Some form of devolution undoubtedly has some merits, as it is advisable for local Governments to have a say on local decision-making. If this wasn't the case then there would be no issue with the EU deciding our laws for us. However, this principle can only stretch so far and when it comes down to it, unlike the EU, the UK is a single country with one central Government. When it comes to matters of trade and the standards we set for those we deal with, decisions must be taken by one central Government which has been elected by the majority of the UK.

We must make sure the ambitions for a Global Britain do not come under threat from internal squabbles perpetuated by those within devolved administrations whose 'sole political goal' is the breakup of the UK. Even in response to the COVID-19 crisis, these splits – driven by political ambitions – have begun to show, with different decisions taken in component parts of the UK. The actual rules are almost identical, but it seems tweaks have been made simply for the sake of appearances!

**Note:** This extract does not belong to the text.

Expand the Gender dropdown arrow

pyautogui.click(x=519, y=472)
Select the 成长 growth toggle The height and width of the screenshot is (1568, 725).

It is time for Boris Johnson to take a strong stance against an increasing stream of devolution. If those in power in the devolved administrations – especially in Scotland – continue to expect a bigger and bigger slice of the financial pie from the UK, then it is about time they complied with the principles of a singular central Government trade policy. If we as a United Kingdom are to move forward to Get Britain Out of the EU completely, returning to the Global Stage, then we must limit the scope for petty internal squabbles and unite behind a single vision. Uncontrolled devolution is a clear barrier to this goal.